▶ [WHAT TO PRODUCE]
Once the line with "Instruction: Toggle dark mode with moon icon" is found in the entries below, repeat it and each following line exactly, up to and including the line with "Given: Select the". Add no other lines.
◆ ◆ ◆ ◆
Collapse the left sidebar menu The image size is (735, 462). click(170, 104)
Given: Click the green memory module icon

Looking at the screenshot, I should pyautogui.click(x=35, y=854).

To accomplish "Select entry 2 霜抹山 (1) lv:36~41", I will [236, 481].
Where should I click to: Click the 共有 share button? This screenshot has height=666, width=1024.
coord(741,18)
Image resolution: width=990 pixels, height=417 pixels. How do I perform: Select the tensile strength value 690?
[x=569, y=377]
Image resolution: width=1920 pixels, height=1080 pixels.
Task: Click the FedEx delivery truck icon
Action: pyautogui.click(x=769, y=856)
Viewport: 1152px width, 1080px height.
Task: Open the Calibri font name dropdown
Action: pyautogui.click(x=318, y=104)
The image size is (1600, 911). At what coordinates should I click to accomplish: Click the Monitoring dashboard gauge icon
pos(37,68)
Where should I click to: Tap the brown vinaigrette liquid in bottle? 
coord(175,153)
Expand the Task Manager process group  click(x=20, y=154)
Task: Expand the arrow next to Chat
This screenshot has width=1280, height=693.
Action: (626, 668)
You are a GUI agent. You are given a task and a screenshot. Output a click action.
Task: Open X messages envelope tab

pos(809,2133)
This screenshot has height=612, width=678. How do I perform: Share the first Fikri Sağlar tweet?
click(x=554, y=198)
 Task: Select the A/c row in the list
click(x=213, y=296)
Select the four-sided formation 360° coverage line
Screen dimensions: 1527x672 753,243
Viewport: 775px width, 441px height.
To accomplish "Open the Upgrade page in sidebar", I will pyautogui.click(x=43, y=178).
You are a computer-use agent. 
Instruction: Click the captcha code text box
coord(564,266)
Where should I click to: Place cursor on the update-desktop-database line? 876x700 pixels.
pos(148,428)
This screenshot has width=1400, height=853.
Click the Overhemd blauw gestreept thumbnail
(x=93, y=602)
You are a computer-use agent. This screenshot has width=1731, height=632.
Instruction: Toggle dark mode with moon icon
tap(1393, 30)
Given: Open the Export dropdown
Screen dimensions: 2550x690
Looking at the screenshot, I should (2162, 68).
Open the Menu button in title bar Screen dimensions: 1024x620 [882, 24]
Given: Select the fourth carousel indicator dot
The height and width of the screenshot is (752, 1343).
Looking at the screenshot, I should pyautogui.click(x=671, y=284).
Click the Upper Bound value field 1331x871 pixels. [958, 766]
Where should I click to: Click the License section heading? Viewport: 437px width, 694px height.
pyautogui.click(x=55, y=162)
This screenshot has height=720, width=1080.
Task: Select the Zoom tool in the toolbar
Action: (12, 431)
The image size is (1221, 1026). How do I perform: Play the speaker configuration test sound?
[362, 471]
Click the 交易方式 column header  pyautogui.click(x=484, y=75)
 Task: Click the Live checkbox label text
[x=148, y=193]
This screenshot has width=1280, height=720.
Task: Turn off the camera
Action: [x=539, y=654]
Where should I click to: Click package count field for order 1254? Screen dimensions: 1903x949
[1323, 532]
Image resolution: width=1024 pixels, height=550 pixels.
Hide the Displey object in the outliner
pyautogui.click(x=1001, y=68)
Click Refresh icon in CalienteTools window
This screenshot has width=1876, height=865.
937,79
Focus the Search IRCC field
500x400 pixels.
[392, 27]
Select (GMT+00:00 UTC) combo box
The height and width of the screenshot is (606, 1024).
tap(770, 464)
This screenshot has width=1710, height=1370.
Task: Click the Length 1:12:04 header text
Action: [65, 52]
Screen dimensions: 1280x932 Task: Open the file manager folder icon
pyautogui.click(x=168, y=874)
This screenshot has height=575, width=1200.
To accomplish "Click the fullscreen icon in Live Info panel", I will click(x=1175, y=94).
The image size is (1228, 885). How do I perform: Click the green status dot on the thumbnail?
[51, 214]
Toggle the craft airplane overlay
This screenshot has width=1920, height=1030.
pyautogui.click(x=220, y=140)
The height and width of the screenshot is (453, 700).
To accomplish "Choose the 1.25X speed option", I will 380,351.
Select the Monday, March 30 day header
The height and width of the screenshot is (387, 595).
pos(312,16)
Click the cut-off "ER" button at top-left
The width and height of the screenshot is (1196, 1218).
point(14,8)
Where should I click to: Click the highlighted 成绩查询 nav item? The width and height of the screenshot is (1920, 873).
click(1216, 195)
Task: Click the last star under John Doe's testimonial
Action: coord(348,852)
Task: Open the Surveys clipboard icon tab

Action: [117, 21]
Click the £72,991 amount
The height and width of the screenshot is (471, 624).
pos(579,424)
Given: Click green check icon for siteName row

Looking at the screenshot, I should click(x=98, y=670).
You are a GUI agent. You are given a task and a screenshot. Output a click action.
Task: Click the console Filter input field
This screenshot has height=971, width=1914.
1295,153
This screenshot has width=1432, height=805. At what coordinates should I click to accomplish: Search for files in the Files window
◆ ◆ ◆ ◆
▶ [FINISHED EXERCISE]
Instruction: Toggle dark mode with moon icon
tap(1393, 30)
Given: Open the Export dropdown
Screen dimensions: 2550x690
Looking at the screenshot, I should (2162, 68).
Open the Menu button in title bar Screen dimensions: 1024x620 [882, 24]
Given: Select the fourth carousel indicator dot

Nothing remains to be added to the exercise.